Directions:
Give the entries again in full. Nothing may be altered.

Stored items
☆ ☆ ☆ ☆ ☆
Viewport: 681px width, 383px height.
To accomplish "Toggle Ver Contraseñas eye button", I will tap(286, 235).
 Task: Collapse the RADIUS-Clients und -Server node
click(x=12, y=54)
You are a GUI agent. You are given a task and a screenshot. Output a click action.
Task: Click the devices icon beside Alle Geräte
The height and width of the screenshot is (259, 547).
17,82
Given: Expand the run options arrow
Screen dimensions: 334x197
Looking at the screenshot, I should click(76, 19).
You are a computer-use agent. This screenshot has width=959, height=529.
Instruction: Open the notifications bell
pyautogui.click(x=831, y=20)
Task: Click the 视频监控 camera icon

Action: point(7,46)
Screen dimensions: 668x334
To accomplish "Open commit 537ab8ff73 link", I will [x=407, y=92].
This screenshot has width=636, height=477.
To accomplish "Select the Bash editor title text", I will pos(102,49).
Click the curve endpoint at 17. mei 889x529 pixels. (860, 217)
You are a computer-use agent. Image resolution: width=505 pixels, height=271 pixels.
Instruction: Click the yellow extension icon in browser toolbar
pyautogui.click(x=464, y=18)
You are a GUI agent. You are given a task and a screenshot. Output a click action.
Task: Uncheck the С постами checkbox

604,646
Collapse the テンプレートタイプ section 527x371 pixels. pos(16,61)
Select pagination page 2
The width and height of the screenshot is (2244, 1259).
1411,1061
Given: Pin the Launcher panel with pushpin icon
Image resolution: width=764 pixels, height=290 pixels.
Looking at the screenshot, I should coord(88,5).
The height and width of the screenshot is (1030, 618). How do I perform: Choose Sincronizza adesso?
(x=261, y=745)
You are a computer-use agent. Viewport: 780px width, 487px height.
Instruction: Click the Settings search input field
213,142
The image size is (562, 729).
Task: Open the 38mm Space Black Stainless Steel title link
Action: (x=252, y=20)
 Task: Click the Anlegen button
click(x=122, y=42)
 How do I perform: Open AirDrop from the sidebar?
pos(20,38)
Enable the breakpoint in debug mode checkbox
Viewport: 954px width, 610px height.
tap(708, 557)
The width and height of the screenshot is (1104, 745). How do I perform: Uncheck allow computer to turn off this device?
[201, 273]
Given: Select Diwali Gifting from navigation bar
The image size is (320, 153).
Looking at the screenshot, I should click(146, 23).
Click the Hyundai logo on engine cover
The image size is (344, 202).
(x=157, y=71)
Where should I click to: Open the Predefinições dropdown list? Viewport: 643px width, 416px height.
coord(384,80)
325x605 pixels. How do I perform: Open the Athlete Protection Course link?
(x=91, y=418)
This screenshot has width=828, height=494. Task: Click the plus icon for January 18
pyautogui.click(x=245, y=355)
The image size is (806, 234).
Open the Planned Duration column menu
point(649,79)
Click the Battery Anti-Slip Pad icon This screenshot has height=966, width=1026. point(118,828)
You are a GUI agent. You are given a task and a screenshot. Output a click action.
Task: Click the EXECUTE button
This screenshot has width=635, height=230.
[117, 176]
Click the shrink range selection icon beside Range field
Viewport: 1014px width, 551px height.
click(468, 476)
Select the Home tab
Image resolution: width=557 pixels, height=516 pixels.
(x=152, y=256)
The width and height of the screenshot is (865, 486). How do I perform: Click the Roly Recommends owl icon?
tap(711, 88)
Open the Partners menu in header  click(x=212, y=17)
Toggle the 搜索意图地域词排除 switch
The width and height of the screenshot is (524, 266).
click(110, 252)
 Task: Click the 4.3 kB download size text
☆ ☆ ☆ ☆ ☆
The completed task:
Viewport: 681px width, 383px height.
To accomplish "Toggle Ver Contraseñas eye button", I will tap(286, 235).
 Task: Collapse the RADIUS-Clients und -Server node
click(x=12, y=54)
You are a GUI agent. You are given a task and a screenshot. Output a click action.
Task: Click the devices icon beside Alle Geräte
The height and width of the screenshot is (259, 547).
17,82
Given: Expand the run options arrow
Screen dimensions: 334x197
Looking at the screenshot, I should click(76, 19).
You are a computer-use agent. This screenshot has width=959, height=529.
Instruction: Open the notifications bell
pyautogui.click(x=831, y=20)
Task: Click the 视频监控 camera icon

Action: point(7,46)
Screen dimensions: 668x334
To accomplish "Open commit 537ab8ff73 link", I will [x=407, y=92].
This screenshot has width=636, height=477.
To accomplish "Select the Bash editor title text", I will pos(102,49).
Click the curve endpoint at 17. mei 889x529 pixels. (860, 217)
You are a computer-use agent. Image resolution: width=505 pixels, height=271 pixels.
Instruction: Click the yellow extension icon in browser toolbar
pyautogui.click(x=464, y=18)
You are a GUI agent. You are given a task and a screenshot. Output a click action.
Task: Uncheck the С постами checkbox

604,646
Collapse the テンプレートタイプ section 527x371 pixels. pos(16,61)
Select pagination page 2
The width and height of the screenshot is (2244, 1259).
1411,1061
Given: Pin the Launcher panel with pushpin icon
Image resolution: width=764 pixels, height=290 pixels.
Looking at the screenshot, I should coord(88,5).
The height and width of the screenshot is (1030, 618). How do I perform: Choose Sincronizza adesso?
(x=261, y=745)
You are a computer-use agent. Viewport: 780px width, 487px height.
Instruction: Click the Settings search input field
213,142
The image size is (562, 729).
Task: Open the 38mm Space Black Stainless Steel title link
Action: (x=252, y=20)
 Task: Click the Anlegen button
click(x=122, y=42)
 How do I perform: Open AirDrop from the sidebar?
pos(20,38)
Enable the breakpoint in debug mode checkbox
Viewport: 954px width, 610px height.
tap(708, 557)
The width and height of the screenshot is (1104, 745). How do I perform: Uncheck allow computer to turn off this device?
[201, 273]
Given: Select Diwali Gifting from navigation bar
The image size is (320, 153).
Looking at the screenshot, I should click(146, 23).
Click the Hyundai logo on engine cover
The image size is (344, 202).
(x=157, y=71)
Where should I click to: Open the Predefinições dropdown list? Viewport: 643px width, 416px height.
coord(384,80)
325x605 pixels. How do I perform: Open the Athlete Protection Course link?
(x=91, y=418)
This screenshot has width=828, height=494. Task: Click the plus icon for January 18
pyautogui.click(x=245, y=355)
The image size is (806, 234).
Open the Planned Duration column menu
point(649,79)
Click the Battery Anti-Slip Pad icon This screenshot has height=966, width=1026. point(118,828)
You are a GUI agent. You are given a task and a screenshot. Output a click action.
Task: Click the EXECUTE button
This screenshot has width=635, height=230.
[117, 176]
Click the shrink range selection icon beside Range field
Viewport: 1014px width, 551px height.
click(468, 476)
Select the Home tab
Image resolution: width=557 pixels, height=516 pixels.
(x=152, y=256)
The width and height of the screenshot is (865, 486). How do I perform: Click the Roly Recommends owl icon?
tap(711, 88)
Open the Partners menu in header  click(x=212, y=17)
Toggle the 搜索意图地域词排除 switch
The width and height of the screenshot is (524, 266).
click(110, 252)
 Task: Click the 4.3 kB download size text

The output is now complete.